On October 4th, 1994, at an artist panel discussion for MoMA’s Cy Twombly retrospective, Richard Serra made an offhand comment about how “The last century of art has been based on a misreading of Cezanne.”
To a young, impressionable student/fanboi still putting his contemporary art world view together, this was a shock. Because it was Serra, and because I still assumed there was some right art historical “answer” to be gotten to, and because Serra didn’t bother to say how everybody got it wrong, it lodged in my brain for years.
And so it was that at some point a couple of years later, when I met him at a party, I asked him what he’d meant. Of course, he didn’t remember what he’d said, or the context, so he gamely tried to float a couple of possible theories, but nothing that matched the seeming conviction with which I’d remembered him saying it. So I tried to forget about it.
And I thought I had, at least until just now, when I was reading Serra’s discussion with Gary Garrels in the Richard Serra: Drawing catalogue. They were talking about the “jump” in Serra’s work after 1989 in terms of Cezanne:
GG: Those double-panel drawings, rather than dealing with a wall or with a room or a space, deal with internal relationships.
RS: They are masses in relation to one another. They’re not about composition or figure-ground; they emphasize the comparison of different weights in juxtaposition.
GG: So this, to me, is again another jump.
RS: For me they have more to do with Cezanne than with Malevich. I wasn’t looking at Cezanne when I conceived them, but in retrospect, I see a clear connection in the way they deal with weight and mass in relation to shape. They’re the opposite of the floating shapes of Constructivism and Malevich, referred to in drawings like Heir
The comparison of the diptychs with Cezanne may be a stretch, but no one else comes to mind who deals so physically with mass and weight.

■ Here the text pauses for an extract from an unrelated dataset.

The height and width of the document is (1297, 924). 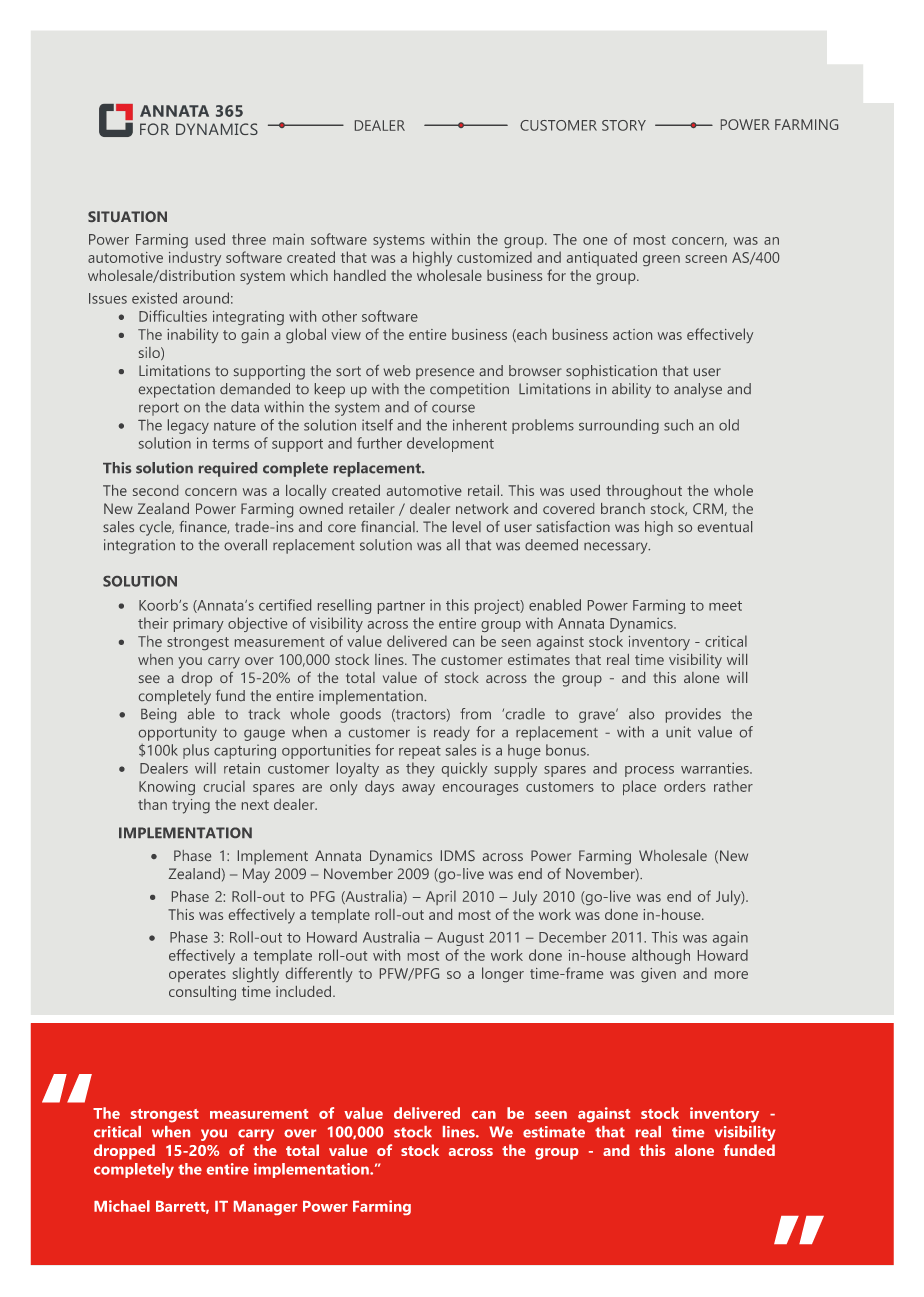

No one talks about the weight of Cezanne, but there’s a manifestation of weight there that’s not in Picasso, not in Matisse, barely in anyone who follows. Cezanne is obviously interested in gravity and in the relation of weight to plane. Take Still Life with Plaster Cupid [ca. 1894], in the Courtauld, where he punches a hole in the space, and you think the apples and onions are going to roll off the table. The only thing holding them in place is their weight. They have the weight of cannonballs.
So the answer, then, is C) gravity.
But then, literally, as I’m typing this in from the book, it’s 41:00 into the recording of the panel, right where Serra says it:
I think Twombly has a big range– a big range of evocation. I think that’s what he does. He doesn’t present an image; he evokes a sensuality, and it’s unlike anything in post–I think. I’d have to go back to someone like Baziotes, maybe–there’s nothing in the American brain like that. Americans are much–maybe Brice. Americans are much more heavy-handed, much more flat-footed, much more aggressive.
This is the opposite of Cezanne. And the whole inheritance of the New York School kind of goes Cezanne; Cubism; into Abstract Expressionism; Pop Art pretty much hangs things back on a grid; the grid comes back up again in Minimalism. That seems to me all an extension of a certain kind of classicisim and aggression and a standardization coming out of Cezanne, a misreading of Cezanne, albeit. And Twombly takes the opposite attack. It’s very lyrical. And very open. And very…delicate.
Brice Marden: Yeah, I think it’s really great that he left town. [crowd laughs]
OK, then. I seem to have misunderstood the question. The correct answer is actually D) Serra likes to think in terms of major historical frameworks. I’m glad that’s all cleared up.